À cette époque, György Konrád plaide notamment pour une libération progressive et contractuelle de l'Europe de l'Est dans le cadre d'une Europe libre et indépendante. Cela lui valut un rejet glacial de la part de ses collègues du bloc de l'Est et de vives critiques de Budapest. La situation s'aggrava encore lorsque Konrád prit ouvertement position en faveur du mouvement syndical polonais « Solidarnosc » et reçut en 1984 le très prestigieux prix Herder. En tant qu'écrivain, il se fit remarquer en 1985 avec son recueil d'essais politico-moraux « Antipolitik. Méditations centre-européennes » : « L'antipolitique, c'est le jugement moral de la politique. La morale elle-même ne peut remplacer la politique, mais au sens socratique, elle peut être le démon de la politique, son cauchemar, sa mauvaise conscience, le travail onirique de la politique ». Ce livre a contribué de manière non négligeable au renouveau démocratique en Hongrie à la fin des années 80. Avec le tournant démocratique en Europe centrale et orientale, Konrád se vit confirmé dans son opinion selon laquelle « l'état dangereux et primitif du modèle mondial bipolaire » ne pouvait être surmonté qu'à partir du centre. Konrád considéra ensuite comme prioritaires les problèmes résultant du nationalisme croissant et du déséquilibre économique qui régnait en Europe.
Selon lui, la grande tâche de l'Europe aujourd'hui est de reprendre conscience de ses points communs culturels et de ses racines. Cette Europe a des fondements solides sur lesquels nous pouvons construire. Et cette communauté n'exclut pas les particularités, telles que les spécificités nationales, bien au contraire. L'Europe commune doit être une Europe qui non seulement tolère la diversité, mais la souhaite expressément. Les Européens de l'Est et de l'Ouest ne peuvent qu'apprendre les uns des autres dans l'intérêt de l'Europe : il est enfin possible de se confronter mutuellement à l'histoire, aux traditions culturelles, à la littérature, à la musique, au cinéma, sans censure ni tutelle.
En mai 1990, György Konrád a été élu président du PEN Club international, fonction qu'il a occupée jusqu'en 1993. En octobre 1991, il a reçu à Francfort le Prix de la paix des libraires allemands.
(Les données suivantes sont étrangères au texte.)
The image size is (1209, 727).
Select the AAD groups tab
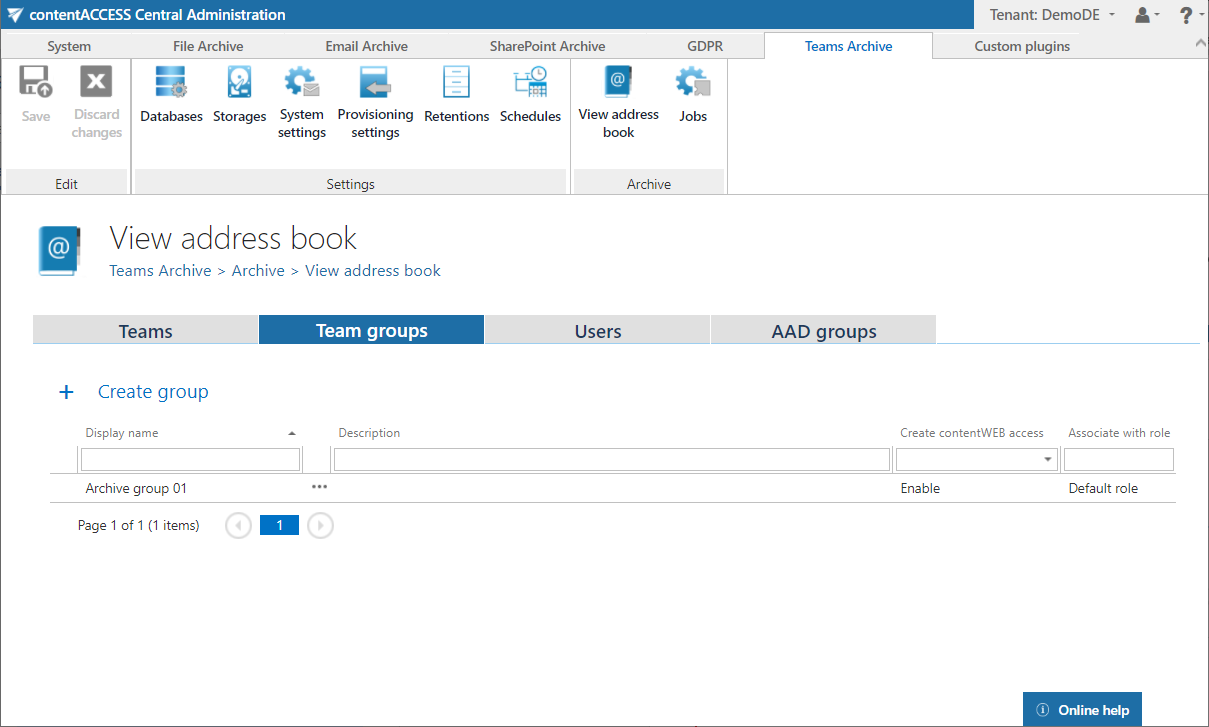pos(823,331)
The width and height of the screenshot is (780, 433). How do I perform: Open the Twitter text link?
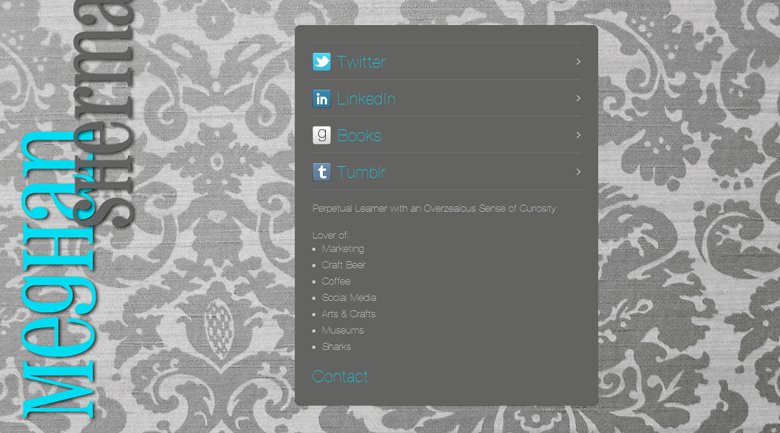tap(361, 62)
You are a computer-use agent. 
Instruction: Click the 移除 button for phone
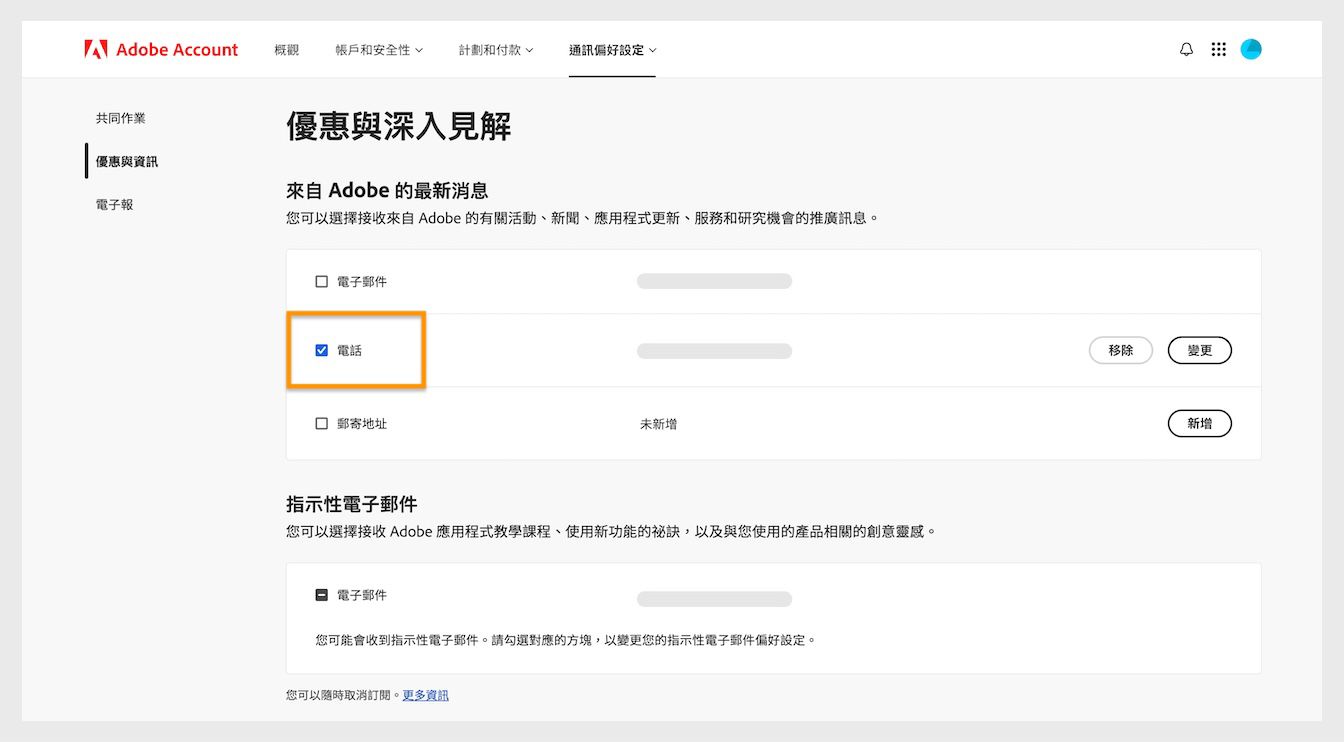1120,350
Le conseil de fondation a ainsi rendu hommage à la pensée et à l'œuvre de Konrád qui, dès ses débuts, ont visé « à surmonter la division de l'Europe résultant de la Seconde Guerre mondiale ».
Pour beaucoup, il est devenu une autorité morale, un homme exceptionnel dont la nature chaleureuse et compatissante et l'humanité communiquent spontanément. La littérature est pour lui un moyen de rapprocher les peuples et les civilisations. György Konrád a œuvré en tant qu'humaniste européen, citoyen du monde et bâtisseur de ponts pour la justice et la réconciliation, et donc pour l'intégration européenne.
Sa conception de la société humaine et sa quête de valeurs politiques et morales débouchent sur une tolérance universelle envers tous les modes de vie et toutes les opinions. L'amour, la compassion et la solidarité sont des valeurs qu'il incarne avec force. En ce sens, il représente au mieux les valeurs qui relient l'Europe à l'époque des Lumières.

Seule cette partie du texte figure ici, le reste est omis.